Otto seguia tentando descartar a 000Pater como uma opção para o Sanz, mas para o seu desespero, todas as empresas que sugeriu estavam falidas e queriam apenas funcionários para iludir com promessas. O último emprego de Klaus foi o de auxiliar em um jornal famoso, mas o Diário da Espanha também quebrou. Se tornava uma prática comum daquelas empresas ostentar uma base sólida, sem compromisso com a verdade, e ao tentar dialogar com a gerência ou com o departamento pessoal da empresa, o rapaz foi ameaçado.

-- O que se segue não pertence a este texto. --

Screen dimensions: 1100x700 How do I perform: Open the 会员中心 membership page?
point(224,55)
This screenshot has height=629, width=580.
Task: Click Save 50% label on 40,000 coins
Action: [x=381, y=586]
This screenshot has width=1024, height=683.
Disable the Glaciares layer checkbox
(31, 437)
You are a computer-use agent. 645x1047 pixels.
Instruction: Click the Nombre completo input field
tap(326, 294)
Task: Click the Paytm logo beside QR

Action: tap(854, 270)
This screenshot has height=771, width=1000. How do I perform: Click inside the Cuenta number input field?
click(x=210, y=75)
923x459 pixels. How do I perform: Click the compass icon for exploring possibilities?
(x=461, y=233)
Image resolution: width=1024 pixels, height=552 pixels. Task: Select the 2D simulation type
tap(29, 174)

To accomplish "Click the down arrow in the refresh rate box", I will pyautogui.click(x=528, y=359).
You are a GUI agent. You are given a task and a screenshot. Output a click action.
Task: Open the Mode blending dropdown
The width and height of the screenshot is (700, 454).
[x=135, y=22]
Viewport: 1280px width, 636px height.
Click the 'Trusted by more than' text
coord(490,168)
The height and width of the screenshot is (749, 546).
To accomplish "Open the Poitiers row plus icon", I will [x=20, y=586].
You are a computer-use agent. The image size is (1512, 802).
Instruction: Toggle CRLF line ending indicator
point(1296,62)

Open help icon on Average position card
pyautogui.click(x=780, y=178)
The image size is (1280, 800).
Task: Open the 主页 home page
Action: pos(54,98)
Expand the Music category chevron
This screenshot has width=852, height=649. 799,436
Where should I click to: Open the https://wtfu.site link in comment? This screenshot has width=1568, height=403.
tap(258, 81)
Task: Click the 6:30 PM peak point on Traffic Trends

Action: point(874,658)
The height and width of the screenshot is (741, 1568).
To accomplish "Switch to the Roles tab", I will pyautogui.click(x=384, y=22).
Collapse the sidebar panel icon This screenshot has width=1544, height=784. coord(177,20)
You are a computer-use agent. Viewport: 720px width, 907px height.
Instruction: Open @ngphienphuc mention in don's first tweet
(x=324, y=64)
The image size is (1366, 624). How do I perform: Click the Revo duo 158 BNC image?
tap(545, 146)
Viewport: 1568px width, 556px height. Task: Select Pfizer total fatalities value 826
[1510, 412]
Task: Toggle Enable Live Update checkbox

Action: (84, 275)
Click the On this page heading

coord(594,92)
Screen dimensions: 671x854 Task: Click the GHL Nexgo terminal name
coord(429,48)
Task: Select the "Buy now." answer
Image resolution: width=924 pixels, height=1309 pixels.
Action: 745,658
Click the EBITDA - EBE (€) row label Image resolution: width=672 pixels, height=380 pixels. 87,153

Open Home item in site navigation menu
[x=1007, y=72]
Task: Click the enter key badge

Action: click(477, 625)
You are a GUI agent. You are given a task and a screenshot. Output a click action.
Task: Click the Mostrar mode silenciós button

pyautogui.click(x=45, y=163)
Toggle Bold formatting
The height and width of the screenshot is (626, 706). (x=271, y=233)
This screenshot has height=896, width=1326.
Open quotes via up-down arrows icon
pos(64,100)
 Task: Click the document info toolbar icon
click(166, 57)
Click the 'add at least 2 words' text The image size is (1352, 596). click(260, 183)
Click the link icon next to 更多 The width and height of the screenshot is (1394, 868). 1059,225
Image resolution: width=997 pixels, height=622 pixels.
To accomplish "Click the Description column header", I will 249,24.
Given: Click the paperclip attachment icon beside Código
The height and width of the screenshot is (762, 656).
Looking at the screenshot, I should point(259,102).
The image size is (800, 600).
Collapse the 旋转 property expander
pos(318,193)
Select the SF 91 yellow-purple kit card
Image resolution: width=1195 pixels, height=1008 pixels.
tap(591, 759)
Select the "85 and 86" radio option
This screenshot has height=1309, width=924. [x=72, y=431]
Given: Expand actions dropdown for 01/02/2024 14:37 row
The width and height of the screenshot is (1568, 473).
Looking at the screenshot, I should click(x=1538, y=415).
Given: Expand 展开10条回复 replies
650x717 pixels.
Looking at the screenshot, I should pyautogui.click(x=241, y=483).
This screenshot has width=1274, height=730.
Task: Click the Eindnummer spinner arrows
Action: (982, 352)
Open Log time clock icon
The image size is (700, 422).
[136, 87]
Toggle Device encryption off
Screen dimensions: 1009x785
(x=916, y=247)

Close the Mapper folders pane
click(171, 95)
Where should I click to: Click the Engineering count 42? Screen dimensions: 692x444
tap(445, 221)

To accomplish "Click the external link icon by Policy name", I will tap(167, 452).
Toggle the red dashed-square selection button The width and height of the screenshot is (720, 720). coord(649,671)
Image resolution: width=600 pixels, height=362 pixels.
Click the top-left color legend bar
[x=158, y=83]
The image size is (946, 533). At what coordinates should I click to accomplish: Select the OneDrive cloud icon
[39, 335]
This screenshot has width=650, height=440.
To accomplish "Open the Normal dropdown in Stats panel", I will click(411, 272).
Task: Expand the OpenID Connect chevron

Se já nutria alguma apreciação por armas, aquela foi a gota d'água para que batesse às portas da 000Pater imediatamente, sem falar com a avó ou com o Silvace. Era um jovem forte, ambicioso e pela influência involuntária de Otto, entendia muito sobre armas.

Dentro do empreendimento, um homem grisalho olhava-o dos pés a cabeça, lhe fazia várias perguntas sobre suas motivações, seus outros trabalhos, sua família e, principalmente, sobre Eduardo Sanz. Por último, fez perguntas sobre o processo de fabricação de armas, as quais o rapaz respondia com mais facilidade do que as anteriores.

O homem que o analisava se apresentou como Marcos Town e se mostrou intrigado com a presença dele ali, uma vez que não sabia que Eduardo Sanz tinha um filho.

Muito bem, Sanz! Vou enviá-lo para análise e se for aprovado, receberá uma comunicação minha.

Ok, Senhor Town.

Enquanto o rapaz passava pela porta, Otto empalidecia. Não acreditava que tomava uma decisão daquele porte sem consultá-lo.

O que está fazendo aqui?! — Otto se desesperou.

O homem sentia-se decepcionado e chamava o rapaz para um canto:

Está louco?! O que o faz pensar que esse é um lugar para você? — indagou revoltado, olhando à sua volta para certificar-se de que ninguém os escutava.

O fato de não ter conseguido um outro lugar em Sevilha que fosse de fato meu… — o rapaz desabafou.

Sua avó sabe que está aqui? Ela sabe?! — o homem perguntou irritado.

O que acha? — Klaus deu de ombros.

Deveria estar no Diário da Espanha e não aqui! — Otto bradou, se referindo ao jornal no qual o rapaz trabalhava.

Pois bem, mais uma empresa falida… Suas sugestões foram péssimas, Otto Silvace!